In business, there are generally two agreed on models for developing products and services for customers. The first was followed staunchly by the late Steve Jobs. Jobs believed firmly that customers don’t know what they want, and one of the duties of a business is to discover the needs of the customer, with or without their help. Jobs opted to discover those needs without their help. While Steve was successful, others have not been. Essentially you are taking a very expensive gamble on what the customer wants. If the product offering is wrong, a lot of money has been spent on something nobody wants to buy.
Another school of thought is that the customer knows best. By communicating with the customer and working closely with them, a business can discover the best set of features and options for customers, ultimately creating the best value possible. This is the philosophy taught by Steve Blank. But it too has it’s flaws. In this article, Blank details a story where a student of his did everything the customer wanted. The product saw an incredible amount of initial buy in, but slowly customers stopped visiting the website. The freemium to paid-upgrade model wasn’t working. What the two figured out is the customers his student spent so much time working never wanted that kind of payment model.
I believe the best path toward creating a successful startup lies somewhere in the middle of these two stories.

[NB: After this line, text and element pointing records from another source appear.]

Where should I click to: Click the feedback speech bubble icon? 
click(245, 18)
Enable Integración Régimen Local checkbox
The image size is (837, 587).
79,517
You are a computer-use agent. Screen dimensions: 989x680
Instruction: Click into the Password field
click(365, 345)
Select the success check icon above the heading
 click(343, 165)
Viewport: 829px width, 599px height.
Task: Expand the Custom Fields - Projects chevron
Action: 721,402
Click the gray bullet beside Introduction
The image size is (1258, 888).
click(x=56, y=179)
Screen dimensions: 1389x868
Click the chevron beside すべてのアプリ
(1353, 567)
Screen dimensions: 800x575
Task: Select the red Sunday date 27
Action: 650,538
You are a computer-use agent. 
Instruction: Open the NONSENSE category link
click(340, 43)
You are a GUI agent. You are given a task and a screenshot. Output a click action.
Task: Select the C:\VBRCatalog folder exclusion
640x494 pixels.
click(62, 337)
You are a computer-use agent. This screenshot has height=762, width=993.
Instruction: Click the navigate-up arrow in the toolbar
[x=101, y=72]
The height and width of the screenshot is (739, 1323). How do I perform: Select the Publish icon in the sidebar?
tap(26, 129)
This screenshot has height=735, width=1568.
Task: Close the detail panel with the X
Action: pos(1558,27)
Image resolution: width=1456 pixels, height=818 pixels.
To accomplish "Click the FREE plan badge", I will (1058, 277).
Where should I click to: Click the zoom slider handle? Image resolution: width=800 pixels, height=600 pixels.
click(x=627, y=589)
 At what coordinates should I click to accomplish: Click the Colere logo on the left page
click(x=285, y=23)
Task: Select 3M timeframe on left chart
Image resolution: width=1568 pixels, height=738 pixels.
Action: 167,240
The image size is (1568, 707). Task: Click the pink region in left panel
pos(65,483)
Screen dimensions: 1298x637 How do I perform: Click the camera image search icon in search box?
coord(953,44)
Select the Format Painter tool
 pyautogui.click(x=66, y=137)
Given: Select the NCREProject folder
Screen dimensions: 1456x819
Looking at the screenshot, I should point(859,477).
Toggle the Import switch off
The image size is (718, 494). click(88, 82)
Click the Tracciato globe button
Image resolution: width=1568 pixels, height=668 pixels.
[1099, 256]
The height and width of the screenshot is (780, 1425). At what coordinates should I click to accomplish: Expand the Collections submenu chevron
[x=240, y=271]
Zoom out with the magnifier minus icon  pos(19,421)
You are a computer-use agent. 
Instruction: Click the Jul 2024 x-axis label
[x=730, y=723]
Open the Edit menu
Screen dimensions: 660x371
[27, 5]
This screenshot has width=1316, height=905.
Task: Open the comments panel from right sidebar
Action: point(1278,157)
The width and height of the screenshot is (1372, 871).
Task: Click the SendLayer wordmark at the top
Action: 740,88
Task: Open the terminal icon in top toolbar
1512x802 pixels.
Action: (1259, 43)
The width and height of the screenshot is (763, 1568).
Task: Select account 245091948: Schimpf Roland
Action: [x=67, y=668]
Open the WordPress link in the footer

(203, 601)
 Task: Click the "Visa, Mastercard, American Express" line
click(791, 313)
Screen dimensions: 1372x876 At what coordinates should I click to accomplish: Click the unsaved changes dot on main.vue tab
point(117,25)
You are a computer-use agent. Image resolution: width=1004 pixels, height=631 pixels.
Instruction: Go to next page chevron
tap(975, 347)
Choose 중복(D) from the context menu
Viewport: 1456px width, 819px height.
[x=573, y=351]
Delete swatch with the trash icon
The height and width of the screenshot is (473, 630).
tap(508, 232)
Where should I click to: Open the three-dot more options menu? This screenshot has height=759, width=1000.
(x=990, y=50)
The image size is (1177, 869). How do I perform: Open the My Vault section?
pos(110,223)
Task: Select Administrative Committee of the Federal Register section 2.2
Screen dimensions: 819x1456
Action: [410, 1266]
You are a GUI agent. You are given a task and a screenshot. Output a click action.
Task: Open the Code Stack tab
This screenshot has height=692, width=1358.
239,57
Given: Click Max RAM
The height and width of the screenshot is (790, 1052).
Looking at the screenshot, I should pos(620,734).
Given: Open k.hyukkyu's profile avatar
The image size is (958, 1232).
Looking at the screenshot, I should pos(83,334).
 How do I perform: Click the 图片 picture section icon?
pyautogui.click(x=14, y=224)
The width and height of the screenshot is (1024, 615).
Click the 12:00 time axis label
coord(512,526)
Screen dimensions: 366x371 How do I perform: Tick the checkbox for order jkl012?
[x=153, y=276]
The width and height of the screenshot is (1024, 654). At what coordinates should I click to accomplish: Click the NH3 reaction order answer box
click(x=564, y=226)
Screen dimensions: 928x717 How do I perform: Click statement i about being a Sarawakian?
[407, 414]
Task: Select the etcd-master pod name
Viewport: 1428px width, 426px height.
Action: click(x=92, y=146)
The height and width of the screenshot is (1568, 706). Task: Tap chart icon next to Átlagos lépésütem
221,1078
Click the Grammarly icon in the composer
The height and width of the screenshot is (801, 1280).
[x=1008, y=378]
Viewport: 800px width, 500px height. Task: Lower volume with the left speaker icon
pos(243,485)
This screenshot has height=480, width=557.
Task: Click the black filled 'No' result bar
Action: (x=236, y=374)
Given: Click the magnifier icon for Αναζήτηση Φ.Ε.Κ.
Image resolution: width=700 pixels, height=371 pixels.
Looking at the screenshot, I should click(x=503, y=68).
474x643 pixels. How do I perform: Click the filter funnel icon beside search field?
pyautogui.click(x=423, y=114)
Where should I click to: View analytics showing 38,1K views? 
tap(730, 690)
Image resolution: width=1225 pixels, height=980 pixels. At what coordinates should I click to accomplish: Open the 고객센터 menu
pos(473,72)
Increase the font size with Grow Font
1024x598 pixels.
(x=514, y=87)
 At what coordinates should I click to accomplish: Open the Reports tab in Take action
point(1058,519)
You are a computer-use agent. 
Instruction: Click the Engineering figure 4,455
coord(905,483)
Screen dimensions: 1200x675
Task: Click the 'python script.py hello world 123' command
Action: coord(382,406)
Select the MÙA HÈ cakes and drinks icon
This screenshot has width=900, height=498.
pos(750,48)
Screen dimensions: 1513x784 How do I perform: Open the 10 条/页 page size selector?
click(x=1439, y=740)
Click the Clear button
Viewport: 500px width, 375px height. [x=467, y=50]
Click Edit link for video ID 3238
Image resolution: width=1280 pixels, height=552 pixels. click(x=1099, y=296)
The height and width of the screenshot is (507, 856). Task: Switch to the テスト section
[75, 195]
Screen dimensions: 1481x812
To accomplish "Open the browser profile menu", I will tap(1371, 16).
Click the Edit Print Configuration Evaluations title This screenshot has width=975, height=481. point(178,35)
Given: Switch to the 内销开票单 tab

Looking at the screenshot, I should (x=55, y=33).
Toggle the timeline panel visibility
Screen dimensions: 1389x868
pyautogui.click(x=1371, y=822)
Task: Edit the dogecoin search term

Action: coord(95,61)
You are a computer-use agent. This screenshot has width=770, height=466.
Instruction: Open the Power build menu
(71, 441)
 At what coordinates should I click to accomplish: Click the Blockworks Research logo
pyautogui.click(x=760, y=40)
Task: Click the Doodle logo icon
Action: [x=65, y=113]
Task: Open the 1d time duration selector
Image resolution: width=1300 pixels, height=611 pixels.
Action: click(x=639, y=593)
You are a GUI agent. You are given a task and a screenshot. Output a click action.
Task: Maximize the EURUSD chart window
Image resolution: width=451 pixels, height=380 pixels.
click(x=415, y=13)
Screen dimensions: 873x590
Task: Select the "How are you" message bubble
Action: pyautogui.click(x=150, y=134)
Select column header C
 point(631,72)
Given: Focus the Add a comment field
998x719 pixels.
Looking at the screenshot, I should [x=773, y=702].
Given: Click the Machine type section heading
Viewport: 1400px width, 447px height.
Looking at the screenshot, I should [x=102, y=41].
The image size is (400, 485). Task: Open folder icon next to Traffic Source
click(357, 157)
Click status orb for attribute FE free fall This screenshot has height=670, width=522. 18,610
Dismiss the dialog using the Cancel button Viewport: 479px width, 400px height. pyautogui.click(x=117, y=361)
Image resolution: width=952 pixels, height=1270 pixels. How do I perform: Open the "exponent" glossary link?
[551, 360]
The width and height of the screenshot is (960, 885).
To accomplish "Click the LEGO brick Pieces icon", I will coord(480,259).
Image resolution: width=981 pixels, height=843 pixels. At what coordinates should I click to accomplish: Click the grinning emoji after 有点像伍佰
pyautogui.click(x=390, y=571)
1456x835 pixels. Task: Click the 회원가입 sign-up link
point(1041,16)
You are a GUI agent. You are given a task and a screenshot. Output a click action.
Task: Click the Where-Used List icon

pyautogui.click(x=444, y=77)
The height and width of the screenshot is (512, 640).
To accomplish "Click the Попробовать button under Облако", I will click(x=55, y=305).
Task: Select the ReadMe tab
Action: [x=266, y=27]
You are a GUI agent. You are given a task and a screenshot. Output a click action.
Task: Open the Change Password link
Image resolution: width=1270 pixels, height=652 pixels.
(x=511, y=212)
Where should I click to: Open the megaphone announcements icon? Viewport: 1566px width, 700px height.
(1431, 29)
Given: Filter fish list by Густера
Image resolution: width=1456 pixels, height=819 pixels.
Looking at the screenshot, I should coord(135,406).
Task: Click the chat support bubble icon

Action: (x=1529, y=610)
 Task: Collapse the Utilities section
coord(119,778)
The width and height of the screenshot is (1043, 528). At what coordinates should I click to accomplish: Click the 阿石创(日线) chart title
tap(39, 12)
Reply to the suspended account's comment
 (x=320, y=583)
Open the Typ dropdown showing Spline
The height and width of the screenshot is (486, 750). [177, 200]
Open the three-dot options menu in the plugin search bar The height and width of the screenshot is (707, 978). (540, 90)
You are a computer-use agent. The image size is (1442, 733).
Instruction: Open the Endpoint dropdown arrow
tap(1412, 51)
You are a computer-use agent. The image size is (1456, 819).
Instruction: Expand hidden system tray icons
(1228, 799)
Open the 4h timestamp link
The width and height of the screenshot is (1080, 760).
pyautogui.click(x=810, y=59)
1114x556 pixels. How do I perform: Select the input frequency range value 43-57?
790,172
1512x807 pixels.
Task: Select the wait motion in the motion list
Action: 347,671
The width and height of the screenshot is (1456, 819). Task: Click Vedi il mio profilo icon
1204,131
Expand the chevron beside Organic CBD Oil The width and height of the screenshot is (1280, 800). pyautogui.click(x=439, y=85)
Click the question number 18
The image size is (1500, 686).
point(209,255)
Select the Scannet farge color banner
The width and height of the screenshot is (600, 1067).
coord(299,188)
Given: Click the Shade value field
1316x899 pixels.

I’m a huge believer in Steve Blank and working with the customer to build a product that works best for everyone. However, there are times, especially when it comes to price, where customer wants are not compatible with a successful business model. That’s the whole point of Blank’s tactics: creating a successful, scalable business model.
While giving the customers what they want is a wonderful thing, keeping the business model in mind, and therefore the business is the most important thing. If something doesn’t fit in the model, the business as a whole will fail and the product or service you are providing that the customer can’t live without will never have a permanent place in the market. Sometimes the model dictates what’s best for the customer and the business. What’s important is recognizing when the customer’s needs occasionally come second.